“I didn’t know what I was doing, but I knew I wanted to write about the disappointments of post-feminism,” she says. “Back then, we were told, ‘Well, you’re grand now, there’s no need for feminism. You’re equal now, you can have anything you want, you can have sex like a man, you’re paid the same, you’ll probably soon get promoted.’ And yet none of those things were happening. I was living in a flat with two other women, and we were thinking, ‘Why is our life not like the way it’s meant to be?’ So I started writing about that because nobody else was, and I wanted to write about it in an accessible way, because I didn’t know any other way to tell a story.”

Inevitably, she soon became packaged as a comic-lite female writer, her novels given pink covers featuring giggly girls and bottles of Prosecco.
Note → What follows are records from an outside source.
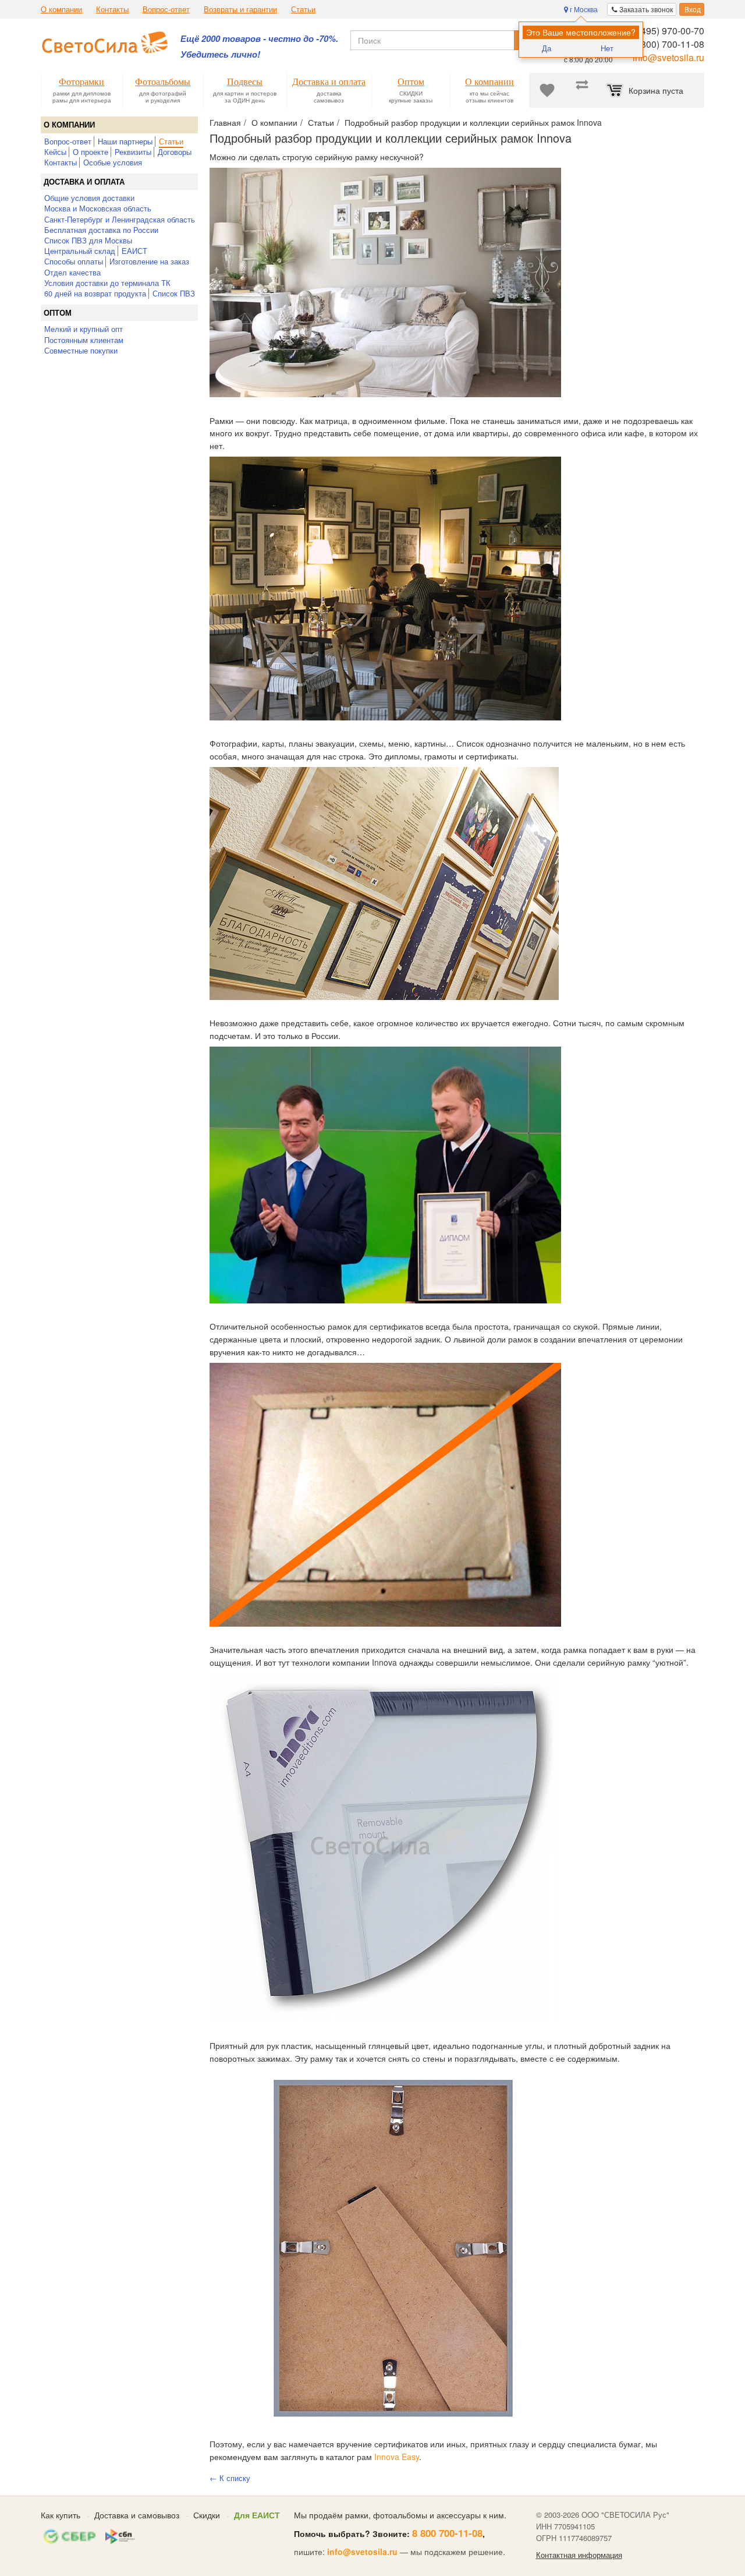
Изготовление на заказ (149, 261)
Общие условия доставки (89, 197)
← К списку (230, 2477)
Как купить (60, 2515)
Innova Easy (396, 2456)
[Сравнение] (582, 90)
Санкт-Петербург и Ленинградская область (119, 219)
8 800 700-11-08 (447, 2533)
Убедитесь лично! (220, 54)
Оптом (58, 313)
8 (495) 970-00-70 (667, 30)
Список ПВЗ (173, 293)
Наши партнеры (125, 141)
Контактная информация (579, 2555)
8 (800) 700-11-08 (667, 44)
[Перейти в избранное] (547, 90)
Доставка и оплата (84, 181)
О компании (61, 9)
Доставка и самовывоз (136, 2515)
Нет (607, 48)
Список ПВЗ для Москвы (88, 240)
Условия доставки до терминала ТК (107, 282)
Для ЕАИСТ (257, 2515)
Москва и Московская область (97, 208)
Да (546, 48)
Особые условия (112, 162)
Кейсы (55, 151)
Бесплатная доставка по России (101, 229)
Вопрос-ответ (166, 9)
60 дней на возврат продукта (95, 293)
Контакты (112, 9)
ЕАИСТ (134, 250)
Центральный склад (79, 250)
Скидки (206, 2515)
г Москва (583, 9)
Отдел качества (72, 272)
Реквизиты (133, 151)
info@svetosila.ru (668, 57)
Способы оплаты (73, 261)
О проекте (90, 151)
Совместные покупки (81, 350)
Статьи (303, 9)
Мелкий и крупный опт (83, 328)
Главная (225, 122)
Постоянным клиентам (83, 339)
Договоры (174, 151)
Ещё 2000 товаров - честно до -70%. (259, 39)
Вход (692, 9)
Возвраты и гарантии (240, 9)
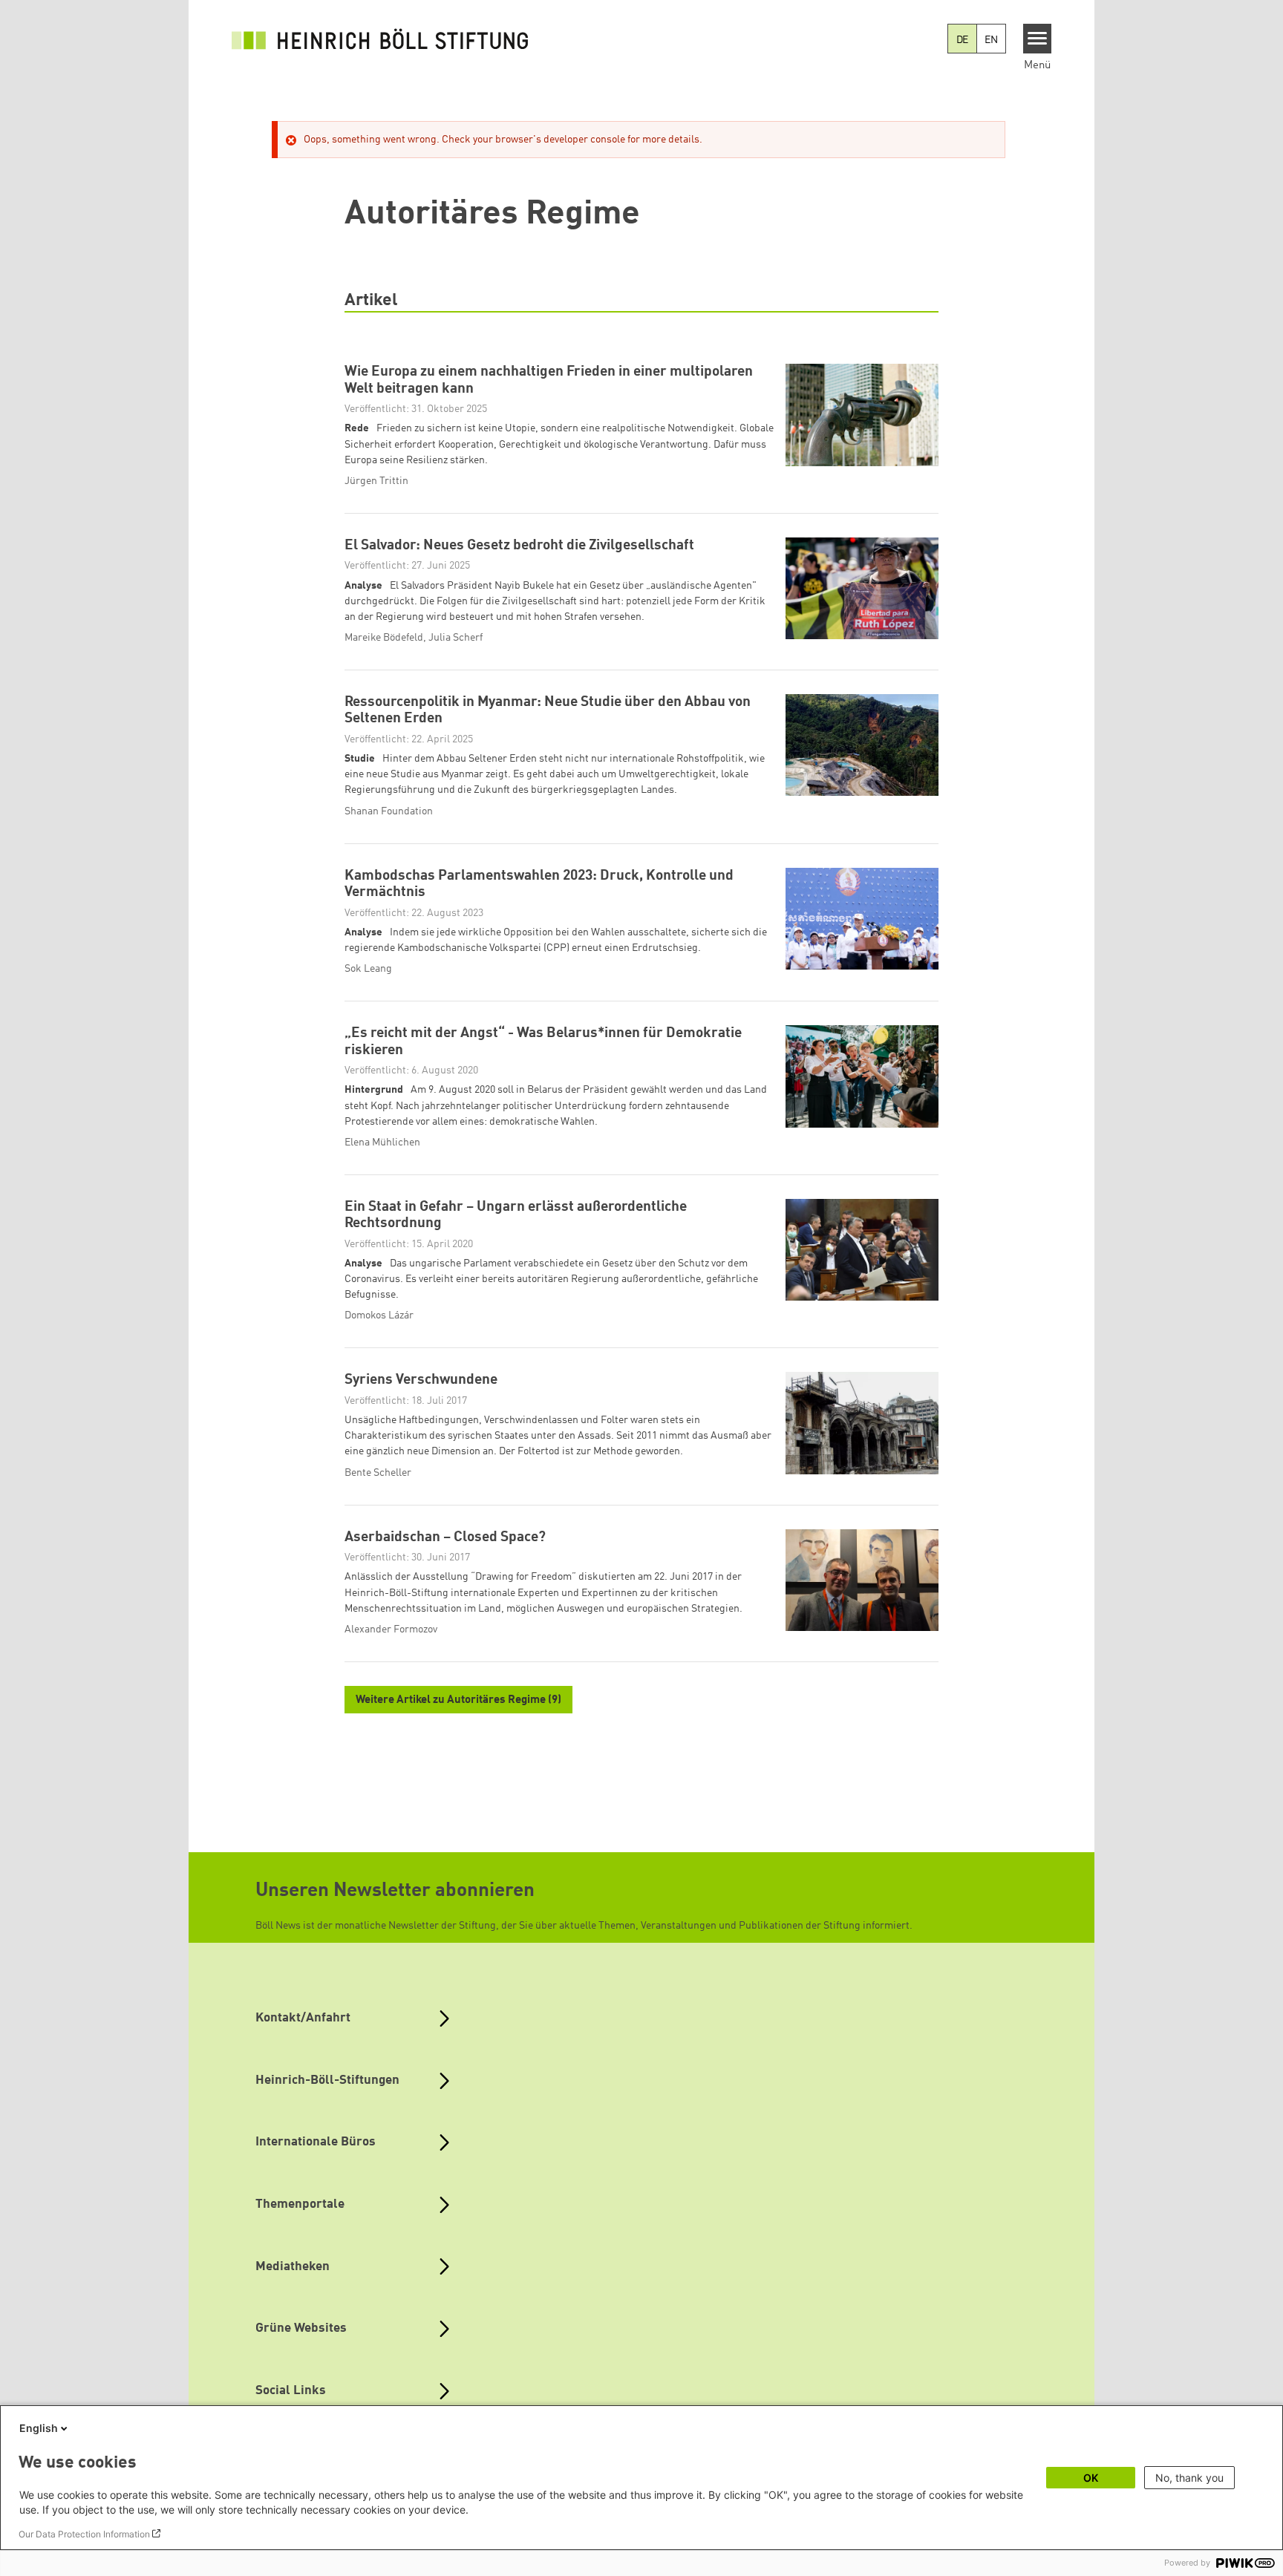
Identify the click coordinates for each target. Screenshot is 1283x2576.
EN (991, 40)
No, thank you (1189, 2477)
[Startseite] (380, 38)
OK (1090, 2477)
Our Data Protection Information (84, 2534)
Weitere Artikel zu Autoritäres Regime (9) (458, 1700)
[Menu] (1037, 38)
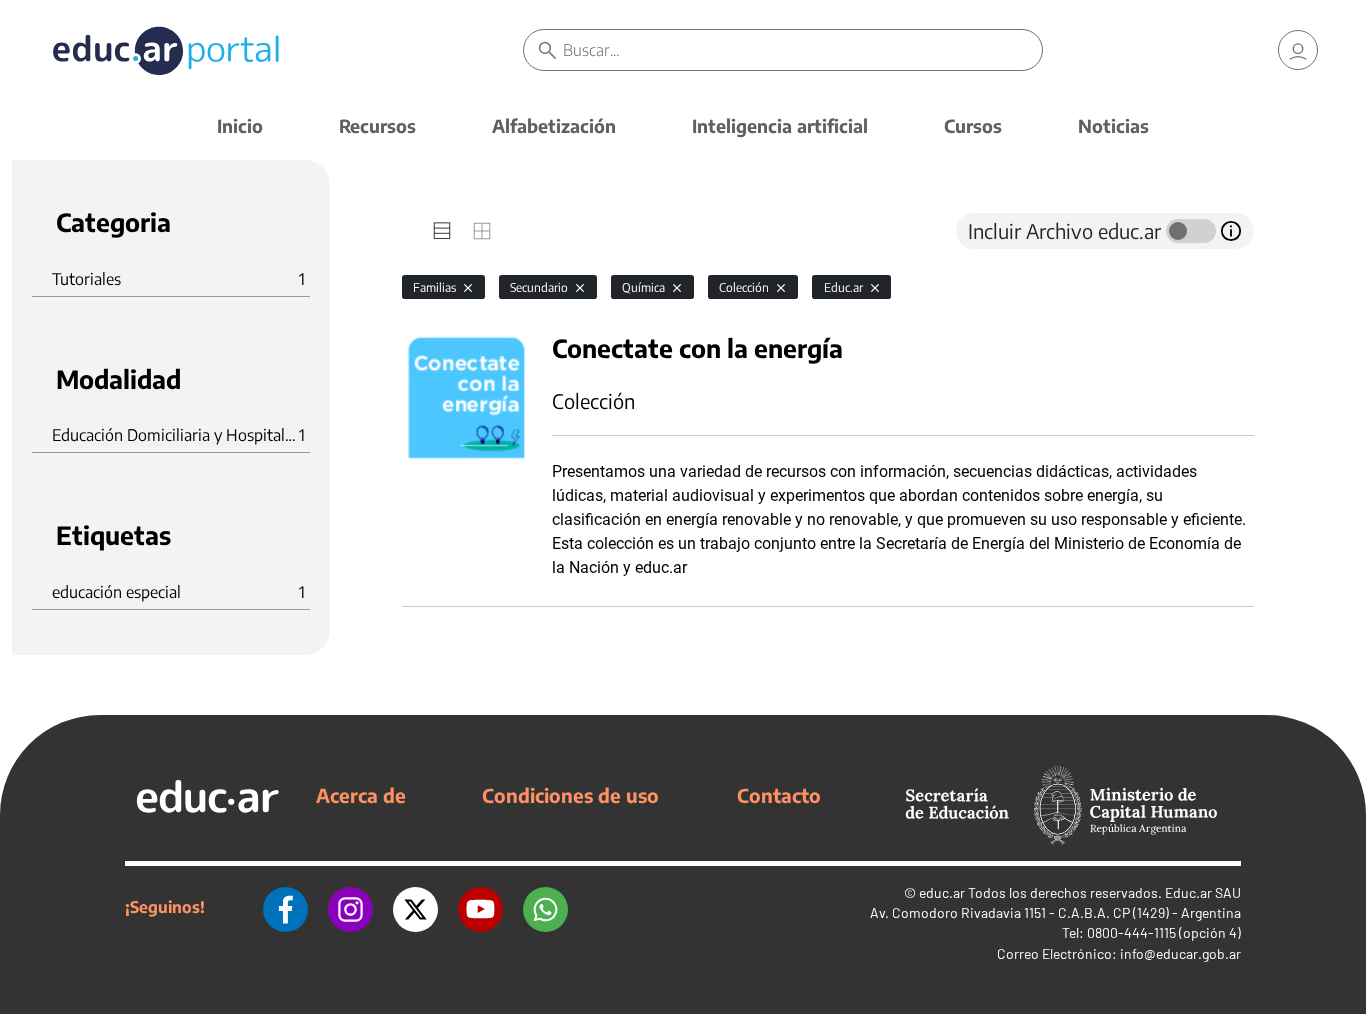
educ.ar (942, 892)
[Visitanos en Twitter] (415, 907)
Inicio (240, 125)
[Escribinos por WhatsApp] (545, 907)
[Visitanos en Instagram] (350, 907)
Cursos (973, 125)
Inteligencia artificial (780, 125)
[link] (1298, 50)
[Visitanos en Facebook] (285, 907)
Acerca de (361, 795)
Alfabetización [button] (554, 125)
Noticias (1113, 125)
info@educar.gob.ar (1180, 953)
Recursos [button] (377, 125)
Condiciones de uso (570, 795)
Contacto (779, 795)
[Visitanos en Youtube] (480, 907)
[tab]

It was the early years of chick lit and she found herself lumped alongside talented novelists such as Sophie Kinsella, who, thanks to their amusing honesty about the foibles of the female psyche and their heroines’ many comic misadventures in the bedroom, were never taken remotely seriously by the literary establishment.

“Actually, Sophie’s Shopaholic books were tapping into something really important, that relationship between self-medication and spending,” says Keyes. “But, you know, when a man writes a love story, it’s treated as remarkable. When a woman does, it’s dismissed as, ‘Oh, women and their feelings again’. Men have so much more power and money than women do, and they don’t want to give it away. So one way to undercut women is to make fun of their silly little books about relationships.”